Review: Chrome John Cardiel Series (Fortnight, ORP, Shank)

All swagger and charisma vanishes when you’re tugging luggage around the concourse at an airport. Between fanny packs stuffed with Purell and high-waisted money belts, it’s hard to look cool while traveling.

If it’s possible for anyone to jetset while retaining his dignity, even bad-assery, it’s John Cardiel. He’s a professional skateboarder, a vocation that’s forced him to log thousands of international travel hours. But Cardiel has also recently developed an affection for fixed-gear bikes after cycling helped him rehab from an accident. He has since befriended the fashionable folks at Chrome, makers of bags, shoes and other wearables designed for the urban cyclist.

Cardiel and Chrome have designed three bags bearing the skater-turned-cyclist’s name. Each model is a different size and has its own purpose, but all three bags can be used in concert for longer trips.
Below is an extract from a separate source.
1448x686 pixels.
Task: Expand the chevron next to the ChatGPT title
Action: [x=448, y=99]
The Cardiel bags will appeal to those who prefer not to check any luggage, as the designs work best as carry-ons. That said, they’re only a good fit for those who, like me, practice a minimalist (bordering on ascetic) approach to packing for a trip.
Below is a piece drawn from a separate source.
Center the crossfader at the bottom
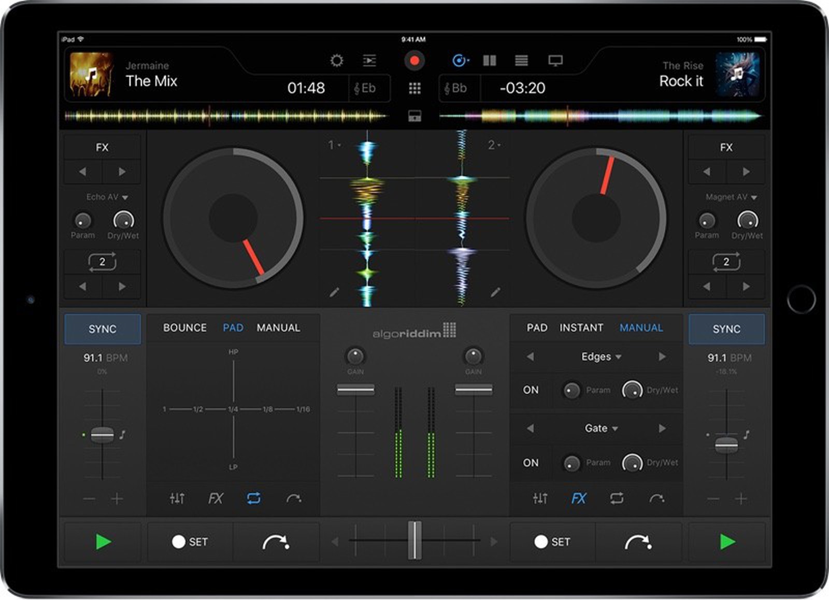829x600 pixels. point(413,541)
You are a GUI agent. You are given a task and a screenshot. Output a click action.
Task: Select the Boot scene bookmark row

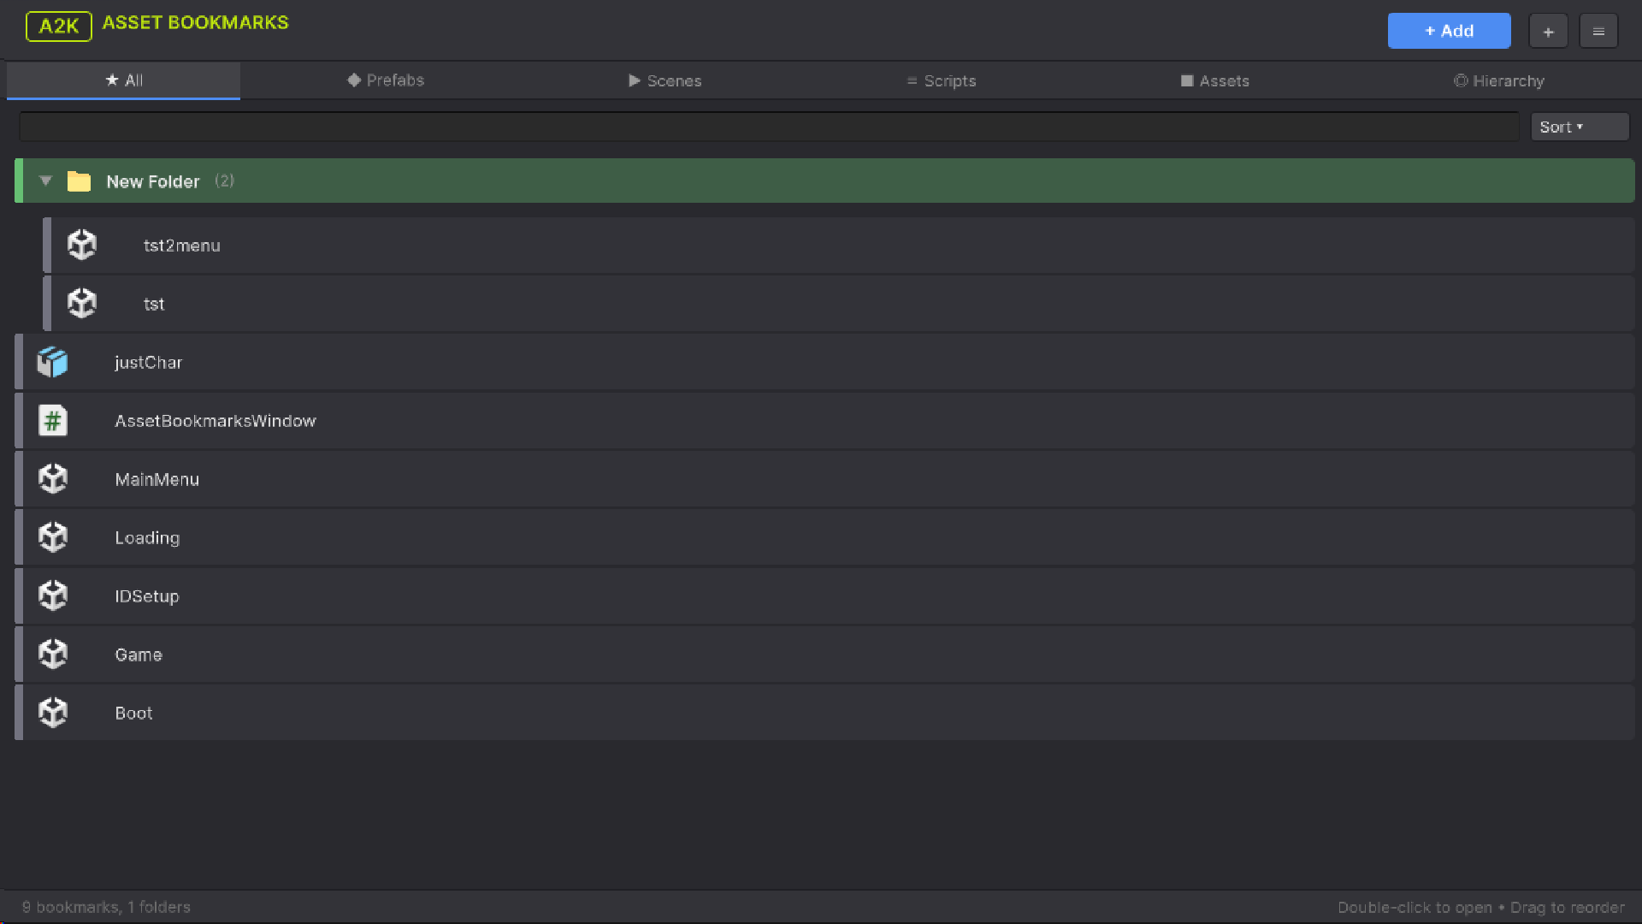click(133, 714)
The flagship of the Cardiel line is the Fortnight ($180), a standard-looking backpack with a zipper closure for the main compartment, which goes all the way around the bag. There are also several outer flaps and pockets for stowing the smaller stuff. As hinted by the bag’s name, the volume of storage would last a spartan bike rider two weeks. Whether or not you’ll get the same mileage depends on your material requirements, but I found 40 cubic liters of storage to be more than sufficient for a long weekend on the road. I didn’t skimp on the creature comforts, either, bringing a MacBook Air, several changes of clothes, work documents and a handful of power tools.

The problem with other backpacks (including some in Chrome’s line) is that when packed to the gills, the top of the bag rises up above the neckline, obscuring peripheral visibility. While riding on a busy street with a different high-sitting bag, I was overcome with paranoia that there was always somebody in my blind spot.

But the Fortnight sits comfortably low, affording a full view of the surroundings. A chest strap and padding on the back keeps the weight distributed evenly. Unfortunately, because Chrome built the pack with truck tarpaulin and Cordura to make it nearly indestructible, it has a bit too much extra weight. Empty, the Fortnight weighs almost four pounds — enough to keep you from feeling lithe while strapped in.